1. From the universe of over 1,800 ETFs, I have selected only those with a trading volume of over $5 million per day (HV ETFs), so that liquidity and a small bid/ask spread are assured.

2. Trend Tracking Indexes (TTIs)

Buy or Sell decisions for Domestic and International ETFs (section 1 and 2), are made based on the respective TTI and its position either above or below its long-term M/A (Moving Average). A crossing of the trend line from below accompanied by some staying power above constitutes a “Buy” signal. Conversely, a clear break below the line constitutes a “Sell” signal. Additionally, I use a 7.5% trailing stop loss on all positions in these categories to control downside risk.

3. All other investment arenas do not have a TTI and should be traded based on  the position of the individual ETF relative to its own respective trend line (%M/A). That’s why those signals are referred to as a “Selective Buy.” In other words, if an ETF crosses its own trendline to the upside, a “Buy” signal is generated. Since these areas tend to be more volatile, I recommend a wider trailing sell stop of 7.5% -10% depending on your risk tolerance.
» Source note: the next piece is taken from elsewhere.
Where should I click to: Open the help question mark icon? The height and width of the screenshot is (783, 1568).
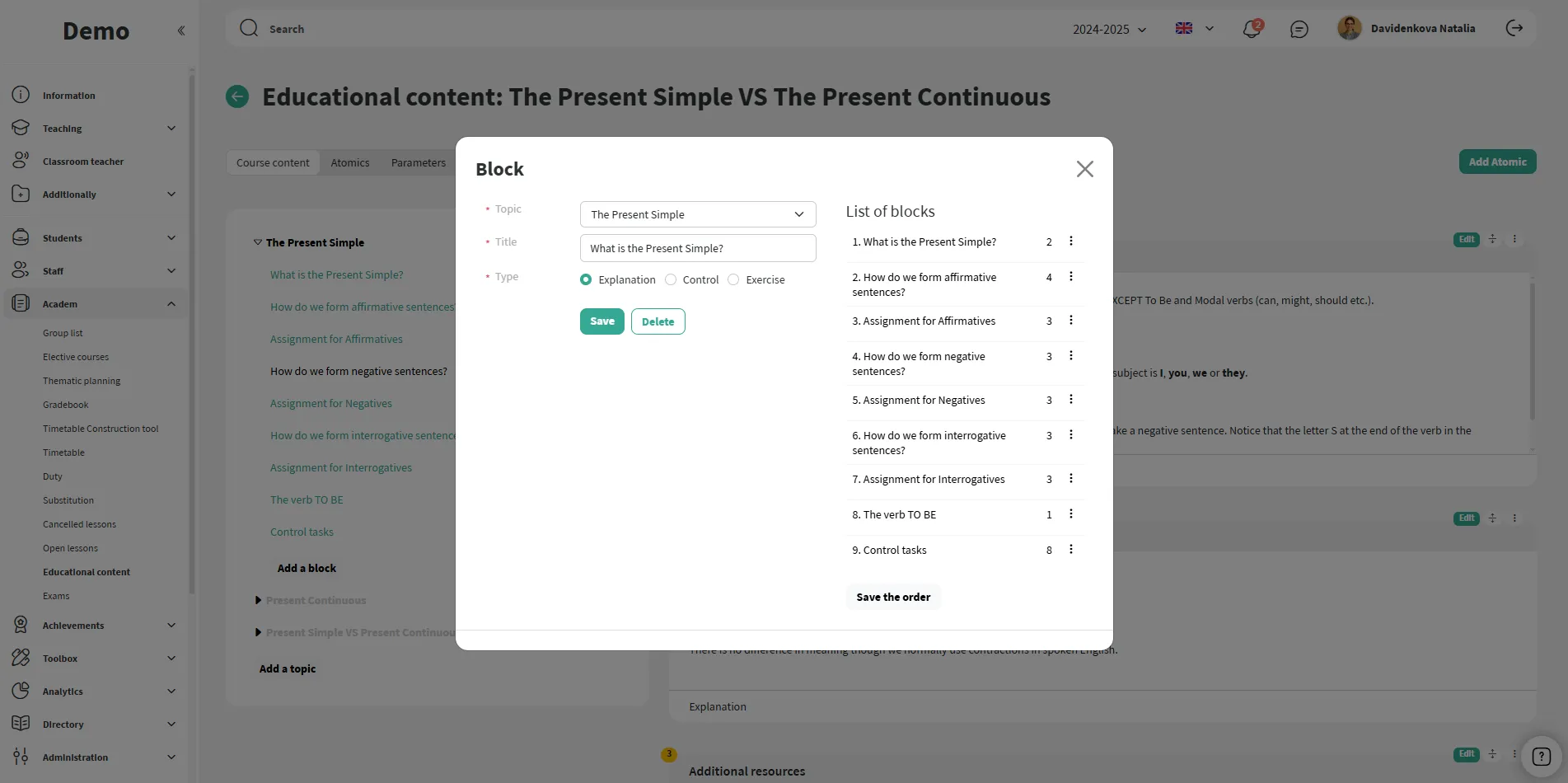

If you are unfamiliar with some of the terminology, please see Glossary of Terms and new subscriber information in section 9.     

1. DOMESTIC EQUITY ETFs: SELL — since 02/27/2020

Click on chart to enlarge

Our main directional indicator, the Domestic Trend Tracking Index (TTI-green line in the above chart) is now positioned below its long-term trend line (red) by -14.65% after having generated a new Domestic “Sell” signal effective 2/27/20 as posted.